What is needed is an exact copy of all the lines below.
Input data: Begin
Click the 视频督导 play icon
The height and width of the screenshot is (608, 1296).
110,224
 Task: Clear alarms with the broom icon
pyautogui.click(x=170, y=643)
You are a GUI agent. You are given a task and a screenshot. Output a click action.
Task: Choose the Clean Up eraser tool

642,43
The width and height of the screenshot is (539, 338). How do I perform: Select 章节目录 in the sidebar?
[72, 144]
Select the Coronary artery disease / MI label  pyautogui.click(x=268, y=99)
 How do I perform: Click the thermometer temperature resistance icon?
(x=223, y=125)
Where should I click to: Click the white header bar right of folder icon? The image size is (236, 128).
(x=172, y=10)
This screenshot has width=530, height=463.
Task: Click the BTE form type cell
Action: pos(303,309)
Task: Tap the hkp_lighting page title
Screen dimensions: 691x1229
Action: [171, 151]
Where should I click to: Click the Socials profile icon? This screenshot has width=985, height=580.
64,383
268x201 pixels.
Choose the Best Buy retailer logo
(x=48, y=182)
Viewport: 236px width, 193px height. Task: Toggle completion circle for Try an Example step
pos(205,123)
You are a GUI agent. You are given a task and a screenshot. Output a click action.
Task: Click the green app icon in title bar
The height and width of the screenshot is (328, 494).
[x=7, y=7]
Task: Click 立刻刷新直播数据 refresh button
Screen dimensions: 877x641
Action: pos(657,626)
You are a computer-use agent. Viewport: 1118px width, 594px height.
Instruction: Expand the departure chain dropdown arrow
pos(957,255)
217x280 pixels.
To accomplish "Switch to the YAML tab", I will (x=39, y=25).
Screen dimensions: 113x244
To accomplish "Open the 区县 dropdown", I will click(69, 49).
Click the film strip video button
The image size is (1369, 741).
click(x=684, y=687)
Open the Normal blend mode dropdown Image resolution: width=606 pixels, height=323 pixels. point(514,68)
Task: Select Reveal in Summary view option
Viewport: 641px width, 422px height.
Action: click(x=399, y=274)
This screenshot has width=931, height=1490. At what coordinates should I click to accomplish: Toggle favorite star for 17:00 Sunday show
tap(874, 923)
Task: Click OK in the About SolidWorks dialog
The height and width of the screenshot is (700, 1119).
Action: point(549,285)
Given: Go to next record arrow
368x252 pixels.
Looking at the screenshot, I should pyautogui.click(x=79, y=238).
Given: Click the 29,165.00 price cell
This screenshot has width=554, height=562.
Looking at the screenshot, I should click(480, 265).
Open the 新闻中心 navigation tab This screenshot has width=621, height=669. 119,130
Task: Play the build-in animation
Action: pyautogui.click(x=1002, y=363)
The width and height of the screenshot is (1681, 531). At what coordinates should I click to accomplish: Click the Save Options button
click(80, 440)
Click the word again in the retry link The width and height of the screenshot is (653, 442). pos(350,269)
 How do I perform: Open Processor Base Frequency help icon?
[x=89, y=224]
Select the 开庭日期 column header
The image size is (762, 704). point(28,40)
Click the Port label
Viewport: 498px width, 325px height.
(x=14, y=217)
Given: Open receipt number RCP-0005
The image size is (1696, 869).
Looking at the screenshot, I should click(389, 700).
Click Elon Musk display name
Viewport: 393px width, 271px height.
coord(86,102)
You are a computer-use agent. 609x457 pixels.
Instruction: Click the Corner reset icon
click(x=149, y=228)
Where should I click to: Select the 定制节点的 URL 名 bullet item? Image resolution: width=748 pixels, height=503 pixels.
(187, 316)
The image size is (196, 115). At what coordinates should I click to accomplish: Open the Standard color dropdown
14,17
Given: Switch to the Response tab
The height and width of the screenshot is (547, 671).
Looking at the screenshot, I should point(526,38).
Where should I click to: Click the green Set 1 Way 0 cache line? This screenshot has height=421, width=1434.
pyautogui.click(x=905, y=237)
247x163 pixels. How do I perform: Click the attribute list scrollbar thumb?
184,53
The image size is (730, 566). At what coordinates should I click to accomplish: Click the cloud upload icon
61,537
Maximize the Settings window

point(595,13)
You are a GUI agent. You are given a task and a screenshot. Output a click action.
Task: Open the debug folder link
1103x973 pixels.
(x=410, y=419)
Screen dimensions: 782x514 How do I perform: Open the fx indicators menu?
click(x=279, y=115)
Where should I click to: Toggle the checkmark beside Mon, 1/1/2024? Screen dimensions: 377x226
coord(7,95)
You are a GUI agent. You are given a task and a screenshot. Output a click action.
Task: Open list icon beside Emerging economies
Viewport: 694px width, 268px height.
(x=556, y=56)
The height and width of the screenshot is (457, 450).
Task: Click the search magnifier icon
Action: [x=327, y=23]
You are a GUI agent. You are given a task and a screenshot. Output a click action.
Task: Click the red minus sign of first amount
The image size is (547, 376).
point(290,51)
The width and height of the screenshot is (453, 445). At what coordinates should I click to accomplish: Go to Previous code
Input data: End
> _Solution to this task_:
Click the 视频督导 play icon
The height and width of the screenshot is (608, 1296).
110,224
 Task: Clear alarms with the broom icon
pyautogui.click(x=170, y=643)
You are a GUI agent. You are given a task and a screenshot. Output a click action.
Task: Choose the Clean Up eraser tool

642,43
The width and height of the screenshot is (539, 338). How do I perform: Select 章节目录 in the sidebar?
[72, 144]
Select the Coronary artery disease / MI label  pyautogui.click(x=268, y=99)
 How do I perform: Click the thermometer temperature resistance icon?
(x=223, y=125)
Where should I click to: Click the white header bar right of folder icon? The image size is (236, 128).
(x=172, y=10)
This screenshot has width=530, height=463.
Task: Click the BTE form type cell
Action: pos(303,309)
Task: Tap the hkp_lighting page title
Screen dimensions: 691x1229
Action: [171, 151]
Where should I click to: Click the Socials profile icon? This screenshot has width=985, height=580.
64,383
268x201 pixels.
Choose the Best Buy retailer logo
(x=48, y=182)
Viewport: 236px width, 193px height. Task: Toggle completion circle for Try an Example step
pos(205,123)
You are a GUI agent. You are given a task and a screenshot. Output a click action.
Task: Click the green app icon in title bar
The height and width of the screenshot is (328, 494).
[x=7, y=7]
Task: Click 立刻刷新直播数据 refresh button
Screen dimensions: 877x641
Action: pos(657,626)
You are a computer-use agent. Viewport: 1118px width, 594px height.
Instruction: Expand the departure chain dropdown arrow
pos(957,255)
217x280 pixels.
To accomplish "Switch to the YAML tab", I will (x=39, y=25).
Screen dimensions: 113x244
To accomplish "Open the 区县 dropdown", I will click(69, 49).
Click the film strip video button
The image size is (1369, 741).
click(x=684, y=687)
Open the Normal blend mode dropdown Image resolution: width=606 pixels, height=323 pixels. point(514,68)
Task: Select Reveal in Summary view option
Viewport: 641px width, 422px height.
Action: click(x=399, y=274)
This screenshot has width=931, height=1490. At what coordinates should I click to accomplish: Toggle favorite star for 17:00 Sunday show
tap(874, 923)
Task: Click OK in the About SolidWorks dialog
The height and width of the screenshot is (700, 1119).
Action: point(549,285)
Given: Go to next record arrow
368x252 pixels.
Looking at the screenshot, I should pyautogui.click(x=79, y=238).
Given: Click the 29,165.00 price cell
This screenshot has width=554, height=562.
Looking at the screenshot, I should click(480, 265).
Open the 新闻中心 navigation tab This screenshot has width=621, height=669. 119,130
Task: Play the build-in animation
Action: pyautogui.click(x=1002, y=363)
The width and height of the screenshot is (1681, 531). At what coordinates should I click to accomplish: Click the Save Options button
click(80, 440)
Click the word again in the retry link The width and height of the screenshot is (653, 442). pos(350,269)
 How do I perform: Open Processor Base Frequency help icon?
[x=89, y=224]
Select the 开庭日期 column header
The image size is (762, 704). point(28,40)
Click the Port label
Viewport: 498px width, 325px height.
(x=14, y=217)
Given: Open receipt number RCP-0005
The image size is (1696, 869).
Looking at the screenshot, I should click(389, 700).
Click Elon Musk display name
Viewport: 393px width, 271px height.
coord(86,102)
You are a computer-use agent. 609x457 pixels.
Instruction: Click the Corner reset icon
click(x=149, y=228)
Where should I click to: Select the 定制节点的 URL 名 bullet item? Image resolution: width=748 pixels, height=503 pixels.
(187, 316)
The image size is (196, 115). At what coordinates should I click to accomplish: Open the Standard color dropdown
14,17
Given: Switch to the Response tab
The height and width of the screenshot is (547, 671).
Looking at the screenshot, I should point(526,38).
Where should I click to: Click the green Set 1 Way 0 cache line? This screenshot has height=421, width=1434.
pyautogui.click(x=905, y=237)
247x163 pixels. How do I perform: Click the attribute list scrollbar thumb?
184,53
The image size is (730, 566). At what coordinates should I click to accomplish: Click the cloud upload icon
61,537
Maximize the Settings window

point(595,13)
You are a GUI agent. You are given a task and a screenshot. Output a click action.
Task: Open the debug folder link
1103x973 pixels.
(x=410, y=419)
Screen dimensions: 782x514 How do I perform: Open the fx indicators menu?
click(x=279, y=115)
Where should I click to: Toggle the checkmark beside Mon, 1/1/2024? Screen dimensions: 377x226
coord(7,95)
You are a GUI agent. You are given a task and a screenshot. Output a click action.
Task: Open list icon beside Emerging economies
Viewport: 694px width, 268px height.
(x=556, y=56)
The height and width of the screenshot is (457, 450).
Task: Click the search magnifier icon
Action: [x=327, y=23]
You are a GUI agent. You are given a task and a screenshot. Output a click action.
Task: Click the red minus sign of first amount
The image size is (547, 376).
point(290,51)
The width and height of the screenshot is (453, 445). At what coordinates should I click to accomplish: Go to Previous code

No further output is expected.